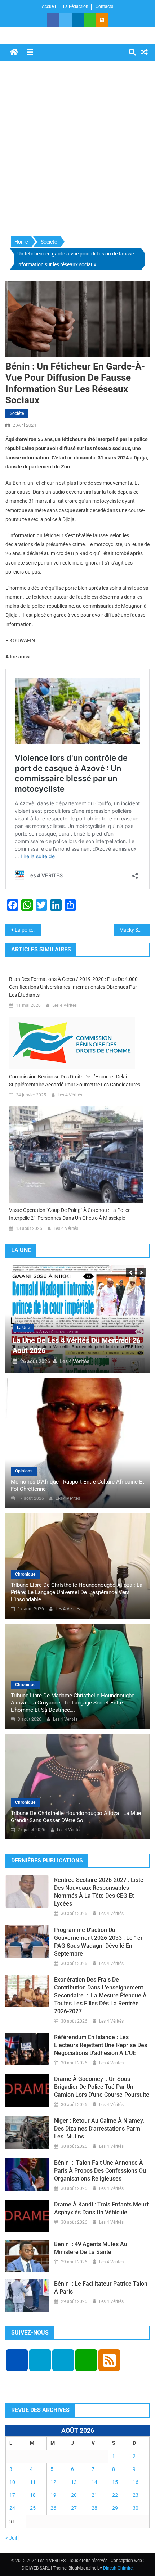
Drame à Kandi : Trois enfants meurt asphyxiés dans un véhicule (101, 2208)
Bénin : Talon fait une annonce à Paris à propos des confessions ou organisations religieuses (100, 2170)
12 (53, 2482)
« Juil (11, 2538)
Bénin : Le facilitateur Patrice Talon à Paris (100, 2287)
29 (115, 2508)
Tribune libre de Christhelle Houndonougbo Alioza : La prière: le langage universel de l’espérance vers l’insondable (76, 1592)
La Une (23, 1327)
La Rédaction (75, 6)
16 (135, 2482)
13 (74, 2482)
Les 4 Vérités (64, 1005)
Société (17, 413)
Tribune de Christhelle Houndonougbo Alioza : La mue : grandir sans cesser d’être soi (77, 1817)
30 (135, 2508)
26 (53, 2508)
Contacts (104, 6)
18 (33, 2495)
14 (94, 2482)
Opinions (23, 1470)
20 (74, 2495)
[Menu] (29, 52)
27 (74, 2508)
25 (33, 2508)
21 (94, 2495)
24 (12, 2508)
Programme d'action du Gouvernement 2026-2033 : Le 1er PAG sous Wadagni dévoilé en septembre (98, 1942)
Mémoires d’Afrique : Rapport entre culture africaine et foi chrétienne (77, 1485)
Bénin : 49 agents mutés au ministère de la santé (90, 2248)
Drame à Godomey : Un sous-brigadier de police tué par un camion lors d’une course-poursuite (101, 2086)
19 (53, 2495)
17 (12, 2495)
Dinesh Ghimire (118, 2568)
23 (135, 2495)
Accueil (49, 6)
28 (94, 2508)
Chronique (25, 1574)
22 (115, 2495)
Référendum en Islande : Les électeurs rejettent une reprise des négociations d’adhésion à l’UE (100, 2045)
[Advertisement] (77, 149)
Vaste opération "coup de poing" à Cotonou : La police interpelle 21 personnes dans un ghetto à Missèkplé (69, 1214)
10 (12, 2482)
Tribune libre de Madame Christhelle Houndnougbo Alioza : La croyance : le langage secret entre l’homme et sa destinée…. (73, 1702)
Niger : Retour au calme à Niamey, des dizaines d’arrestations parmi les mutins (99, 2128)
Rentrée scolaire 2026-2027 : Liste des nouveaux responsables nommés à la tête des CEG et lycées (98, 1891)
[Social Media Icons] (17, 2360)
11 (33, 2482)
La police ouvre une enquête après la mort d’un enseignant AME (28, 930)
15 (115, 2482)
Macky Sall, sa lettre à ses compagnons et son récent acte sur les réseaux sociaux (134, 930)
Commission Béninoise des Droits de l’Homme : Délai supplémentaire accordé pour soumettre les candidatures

==

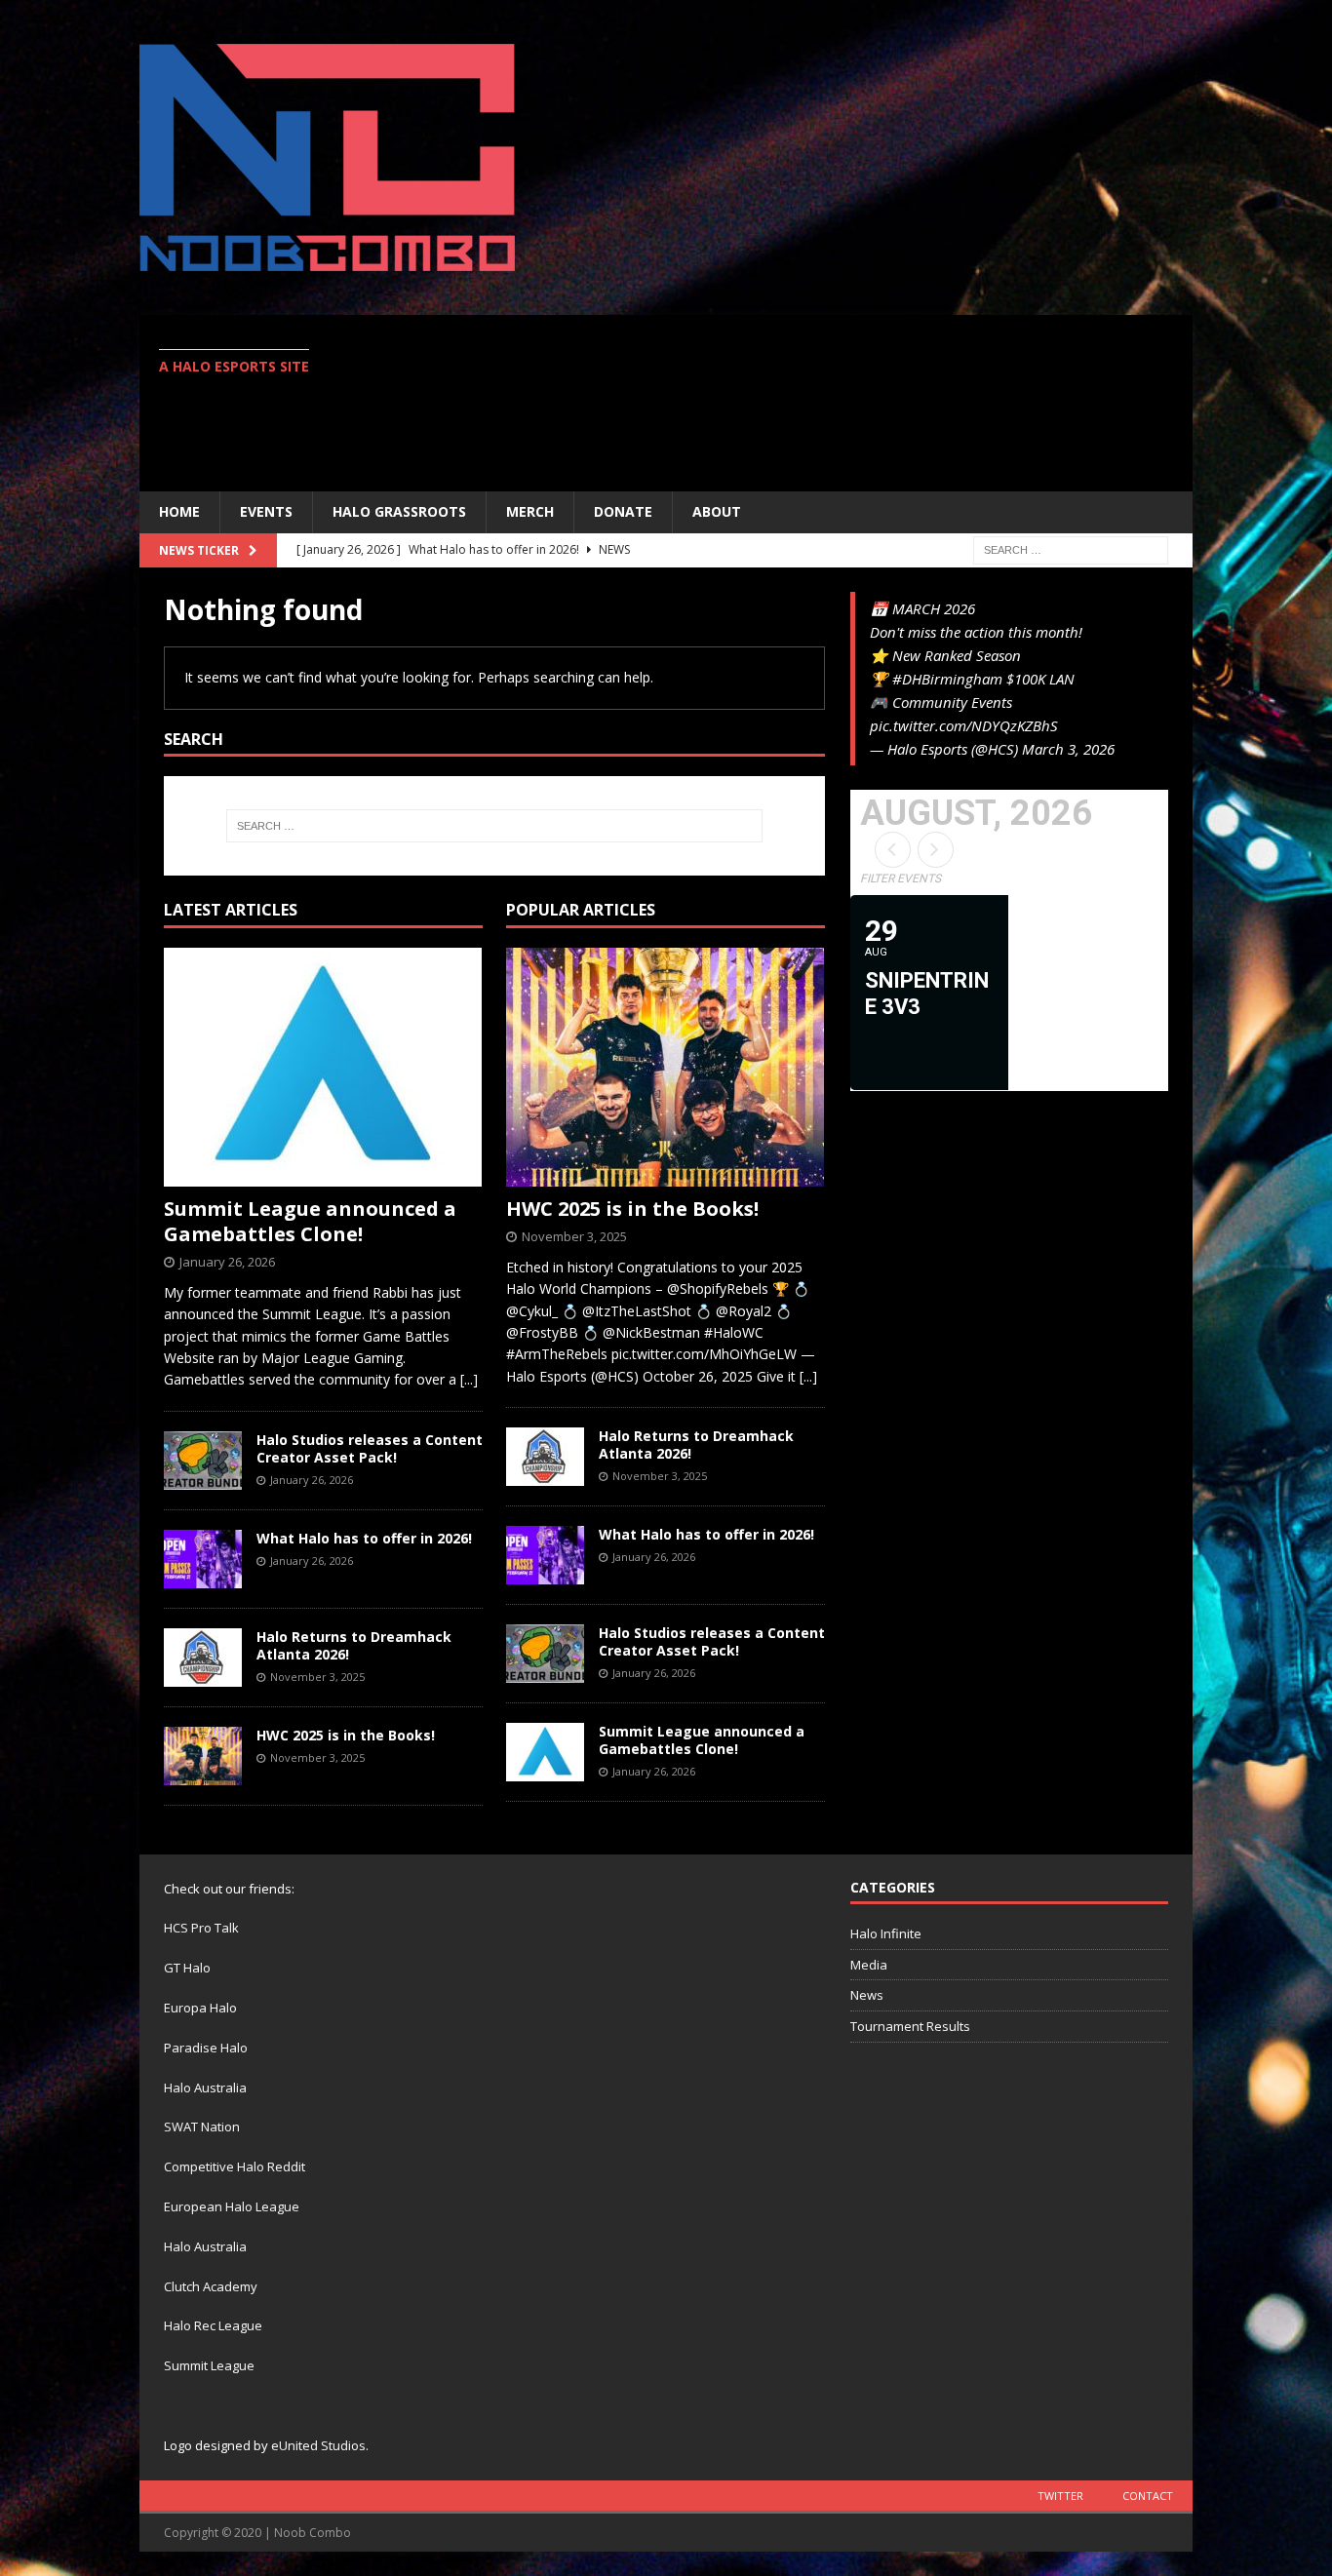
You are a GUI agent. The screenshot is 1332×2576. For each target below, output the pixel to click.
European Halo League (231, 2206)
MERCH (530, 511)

● Problem description: Scan the records above for the word "Tribune". Copy each line that has it.

● Exercise result:
Tribune libre de Christhelle Houndonougbo Alioza : La prière: le langage universel de l’espérance vers l’insondable (76, 1592)
Tribune de Christhelle Houndonougbo Alioza : La mue : grandir sans cesser d’être soi (77, 1817)
Tribune libre de Madame Christhelle Houndnougbo Alioza : La croyance : le langage secret entre l’homme et sa destinée…. (73, 1702)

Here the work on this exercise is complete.